The Duke's Diwan (ديوان الدوق) is an arts and cultural center and historic house museum. Located on King Faisal Street in downtown Amman, it is housed in one of the city's oldest buildings.

Built in 1924 as Amman's first post office, the building later became the Finance Ministry, and then the Haifa Hotel from 1948 to 1998. In 2001, it was rented by Mamdouh Bisharat ("Duke of Mukhaibeh (-or Mukheibeh-)", a Jordanian heritage conservationist and businessman, at double its price to prevent the building's owners from knocking it down. Bisharat turned the building into a Diwan, a gathering place for artists, thinkers, and poets. The rooms of the Diwan, filled with antiquities, pictures, and old furniture, are arranged to show visitors how Jordanians lived during the 20th century.

==Background==
Built in 1924 by Abdul Rahman Madi, the residence is one of the oldest in the city. It was rented by the government of Transjordan to become Amman's first post office until the 1940s. The building later became the Finance Ministry for a short period, and was converted into the Haifa Hotel for 50 years following the Nakba in 1948. The building was rented in 2001 by Mamdouh Bisharat, a Jordanian heritage conservationist and businessman, at double its price to prevent the building's owner from knocking it down.

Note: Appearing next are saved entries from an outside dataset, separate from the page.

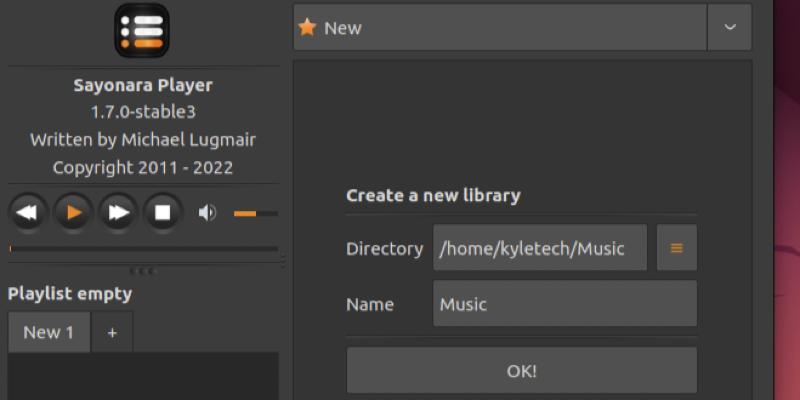800x400 pixels.
Task: Click the orange star icon beside New
Action: point(307,28)
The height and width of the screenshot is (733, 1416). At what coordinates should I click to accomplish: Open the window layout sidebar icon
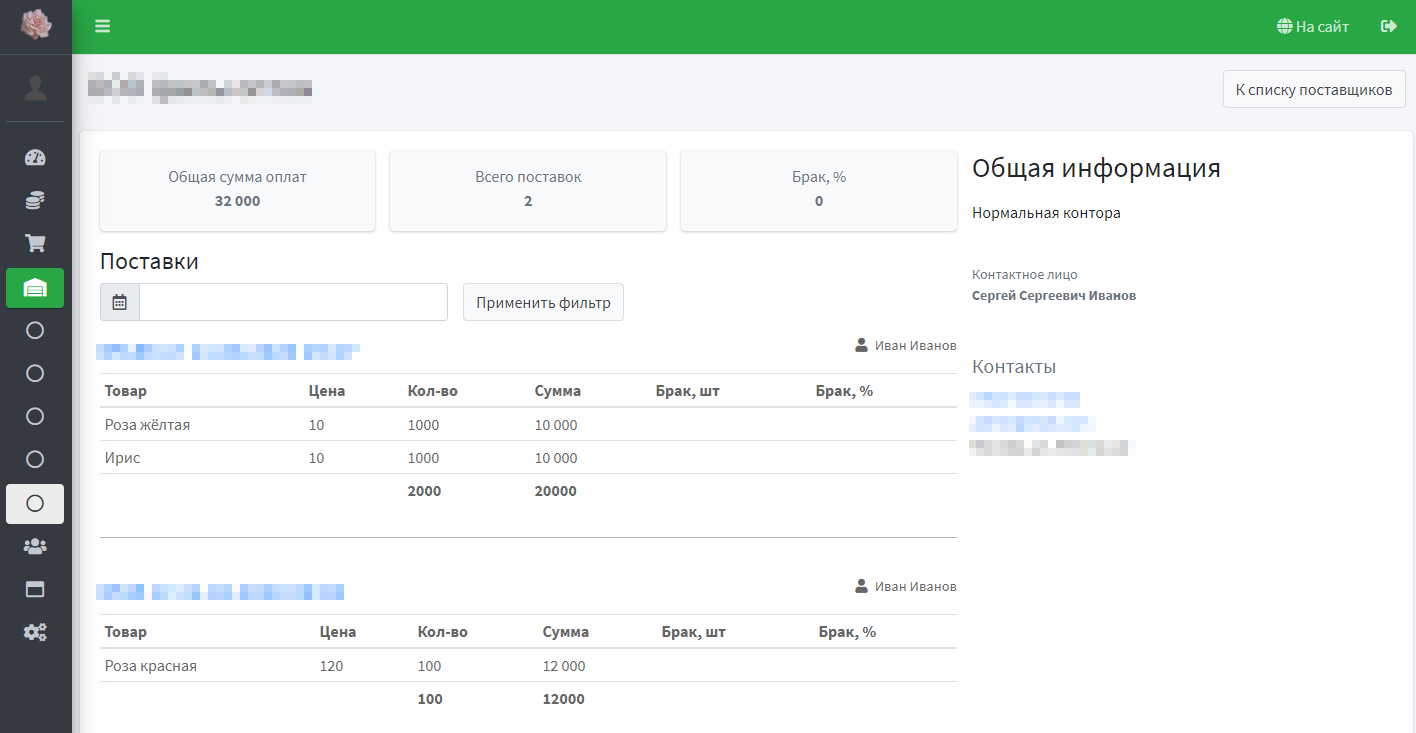coord(35,590)
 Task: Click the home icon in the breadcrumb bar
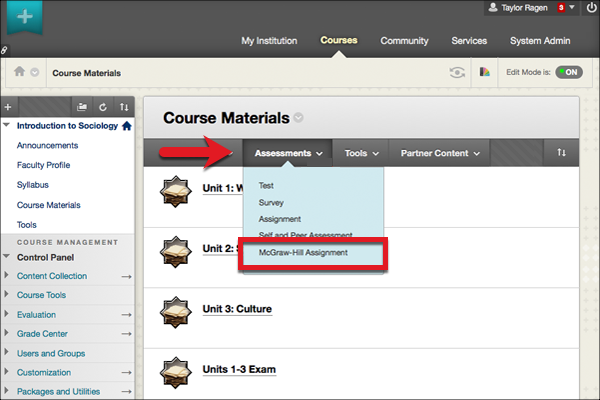pyautogui.click(x=19, y=72)
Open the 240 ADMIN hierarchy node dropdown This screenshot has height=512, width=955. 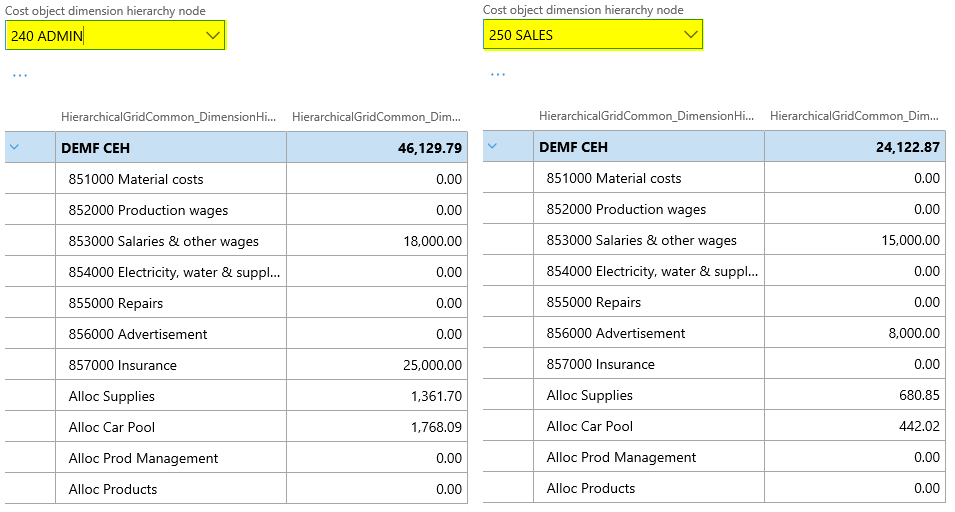tap(212, 36)
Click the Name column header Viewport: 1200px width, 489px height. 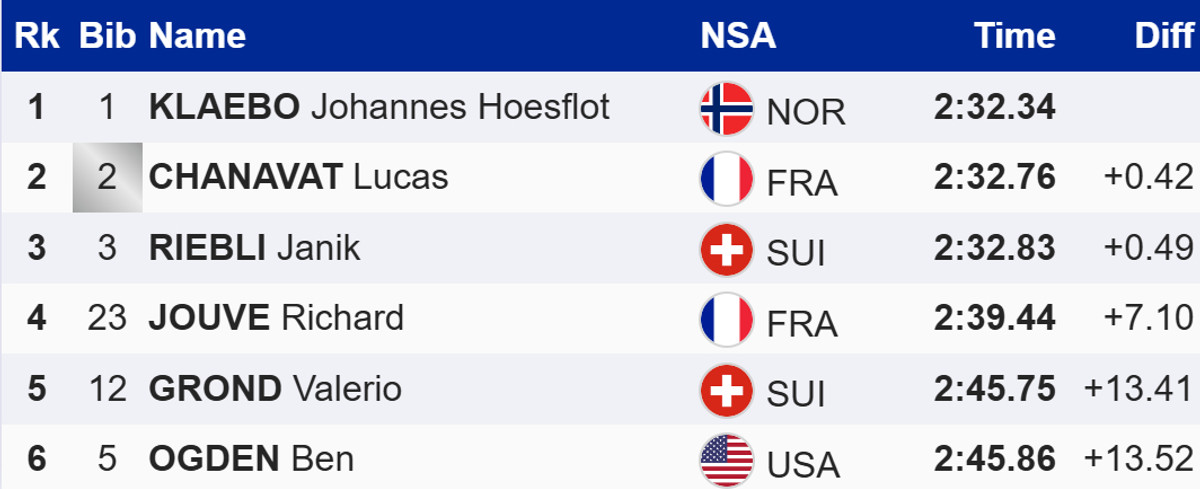(197, 36)
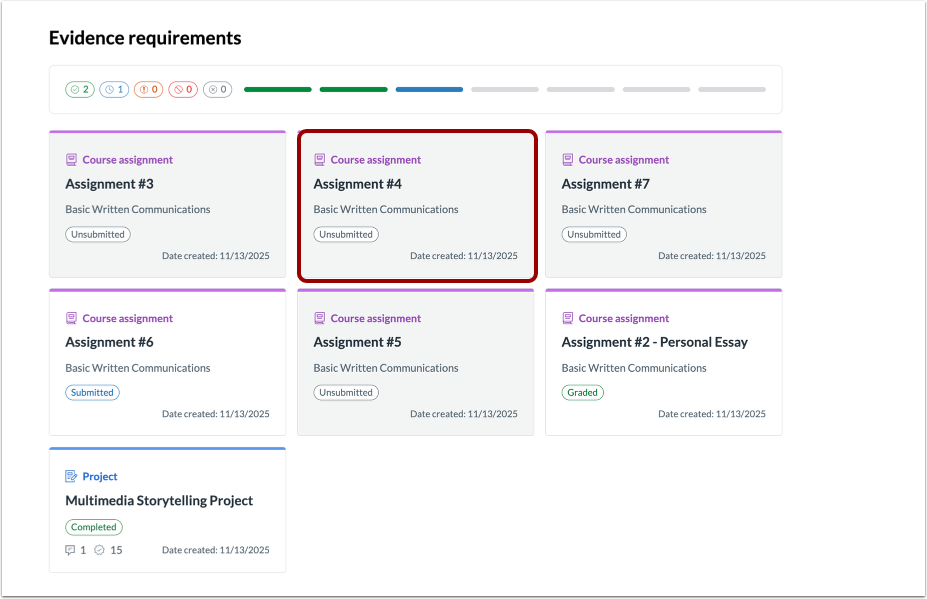
Task: Toggle the red not-allowed status filter showing 0
Action: (182, 89)
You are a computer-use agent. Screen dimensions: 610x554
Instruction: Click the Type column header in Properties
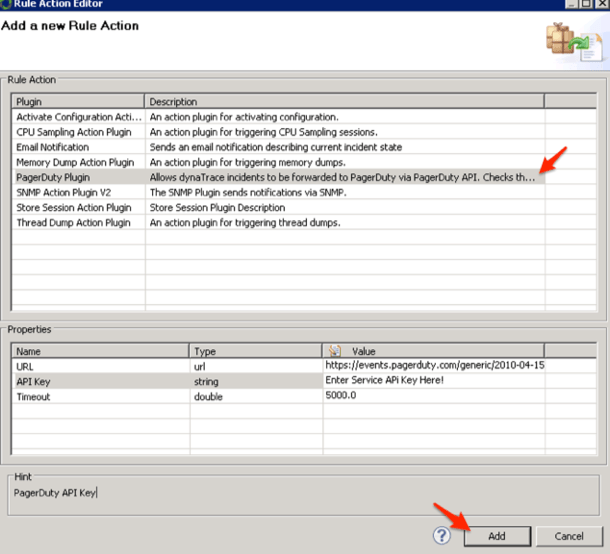(255, 351)
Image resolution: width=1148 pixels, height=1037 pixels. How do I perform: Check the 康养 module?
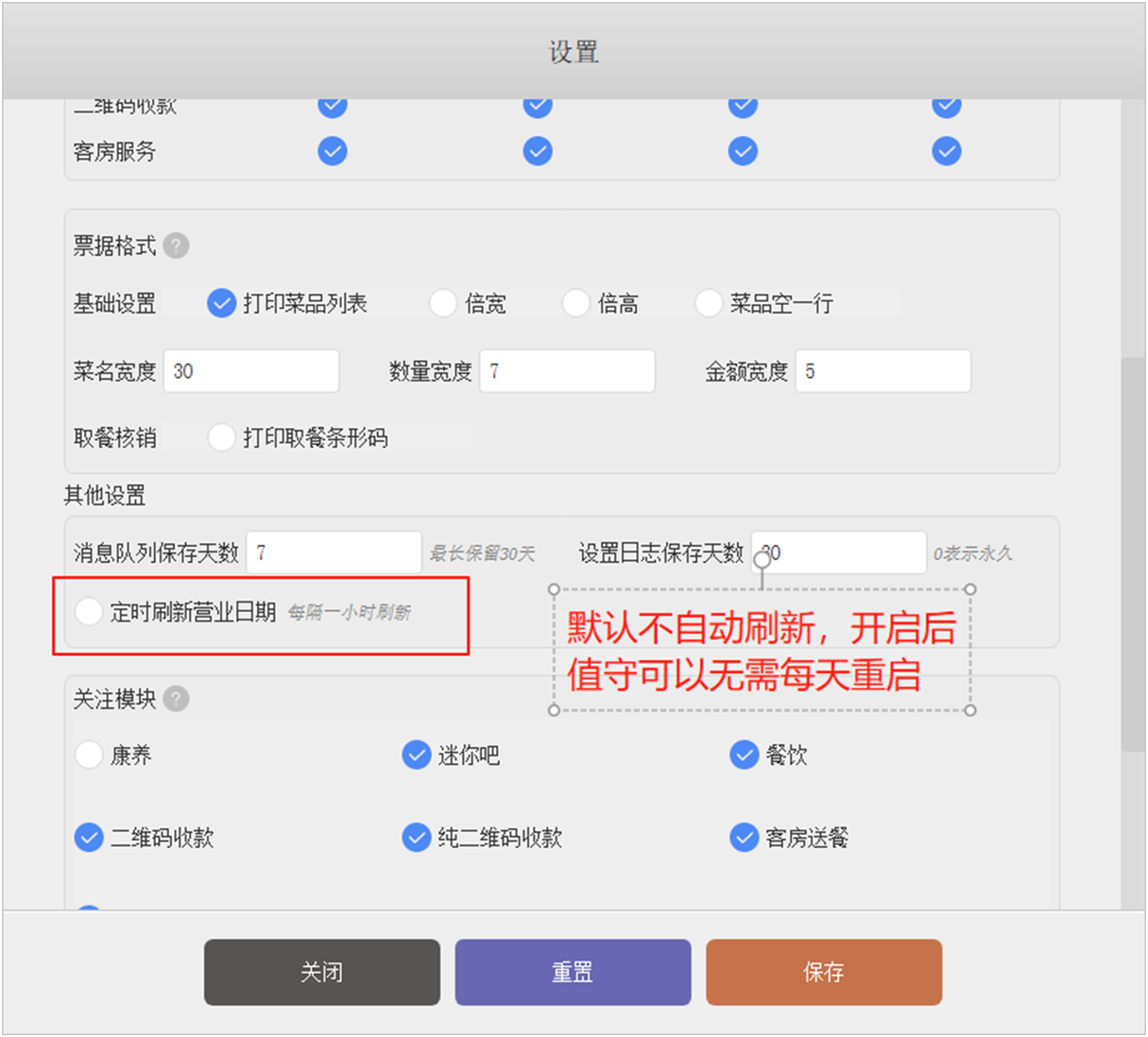[89, 755]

A royal decree issued by the late King Hussein in 1974 had officially recognized Bisharat's own nickname as the Duke of Mukhaibeh (an area of the Jordan Valley where his family had acquired land over the years), in recognition of Bisharat's efforts in preserving heritage. Bisharat says he started his preservation efforts in 1958 when he bought archaeological pieces destined for the black market from treasure hunters and handed them over and registered them in Jordan's Department of Antiquities.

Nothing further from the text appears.